In mice, the mitochondrial peptide MOTS‑c works together with exercise to boost a muscle‑building factor (PGC‑1α), turn on AMPK, and improve insulin sensitivity and glucose handling. When mice were given MOTS‑c or made to run, their muscle and blood levels of the peptide rose, and they showed better metabolic markers, especially compared to obese mice on a high‑fat diet.

Mitochondrial-derived peptide (MOTS-c) has gained increasing attention as a promising therapeutic or prevention strategy for obesity and diabetes mellitus. MOTS-c targets the folate cycle, leading to an accumulation of 5-aminomidazole-4-carboxamide ribonucleotide (AICAR) as well as AMPK activation.
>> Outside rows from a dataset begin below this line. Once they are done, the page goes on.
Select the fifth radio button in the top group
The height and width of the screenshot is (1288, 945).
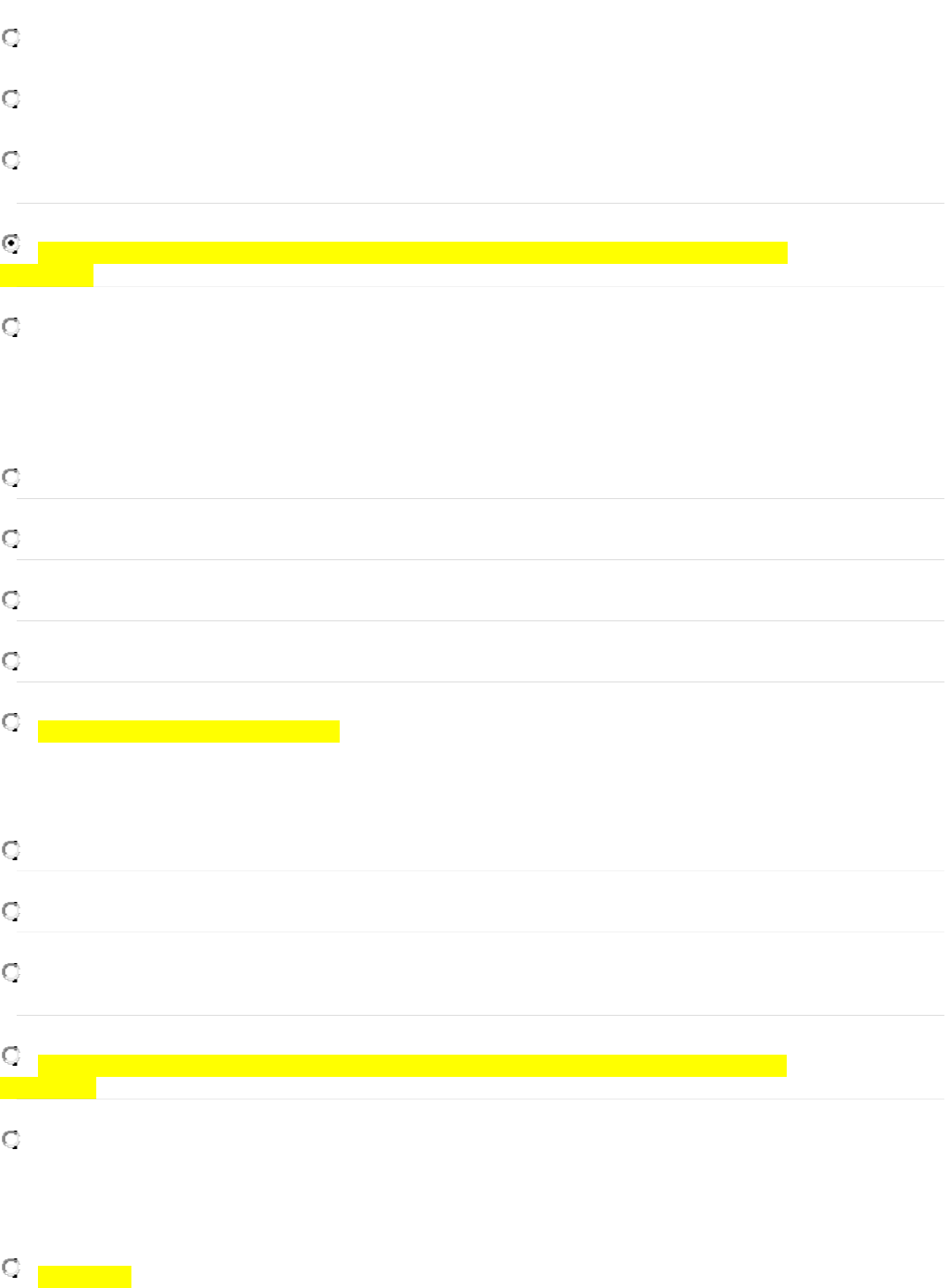coord(11,328)
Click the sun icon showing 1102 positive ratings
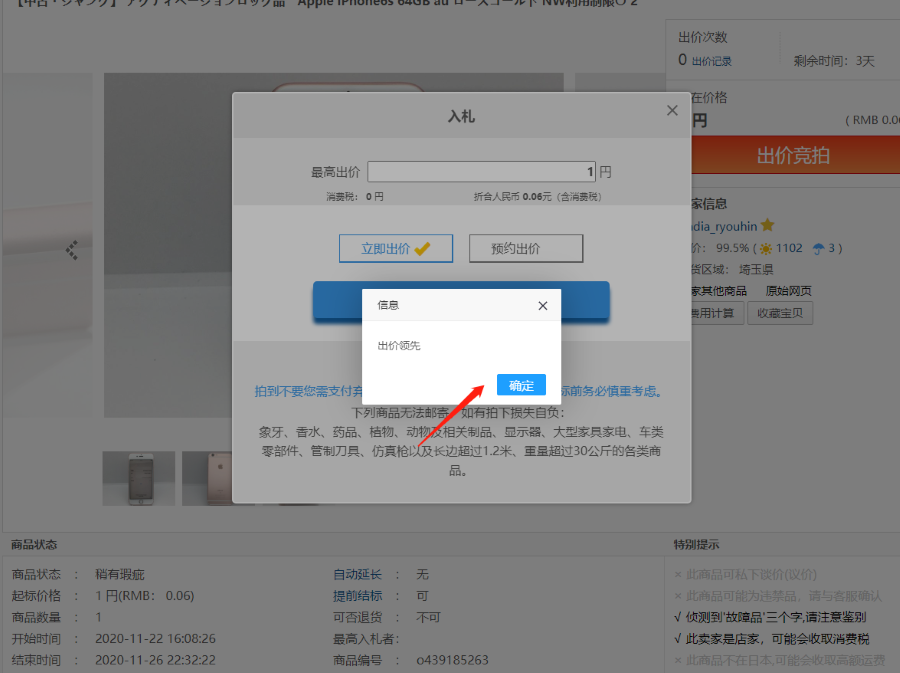The height and width of the screenshot is (673, 900). click(766, 248)
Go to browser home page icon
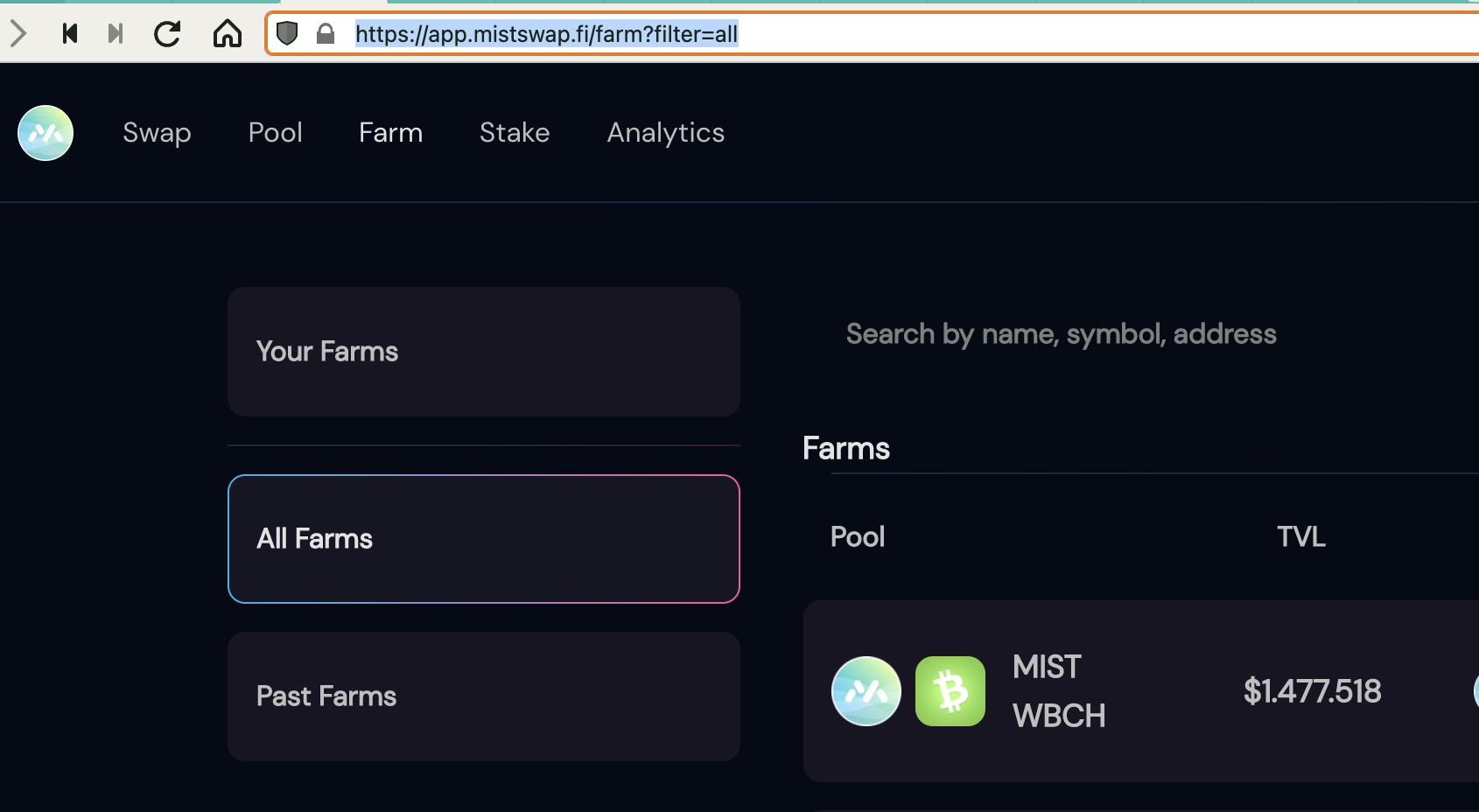The height and width of the screenshot is (812, 1479). pos(228,33)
AMPK is a well-known upstream regulator of the proliferation-activated receptor co-activator 1 (PGC-1α), which can improve mitochondrial biogenesis via co-transcriptional modifications. We hypothesized that AMPK can induce the expression of MOTS-c through PGC-1α. Our study aimed to explore whether MOTS-c and/or exercise can regulate MOTS-c expression, attenuate insulin resistance and enhance glucose metabolism both in vitro and in vivo. It was found that C2C12 myotubes exposed to Compound C (an AMPK inhibitor) had deceases in the protein and mRNA expressions of PGC-1α and MOTS-c. PGC-1α knockdown downregulated the protein and mRNA expressions of MOTS-c in C2C12 myotubes, whereas both PGC-1α overexpression and recombinant MOTS-c supplementation upregulated the protein and mRNA expressions of MOTS-c in C2C12 myotubes. Furthermore, the skeletal muscle and plasma levels of MOTS-c were markedly reduced in high-fat diet-induced obese mice. Treadmill training remarkably upregulated the protein levels of MOTS-c, PGC-1α and GLUT4, along with the phosphorylation levels of AMPK and ACC. Altogether, these results indicate that AMPK/PGC-1α pathway can mediate the secretion and/or production of MOTS-c in skeletal muscle, implying the possible roles of exercise intervention and recombinant MOTS-c in treating obesity and diabetes mellitus.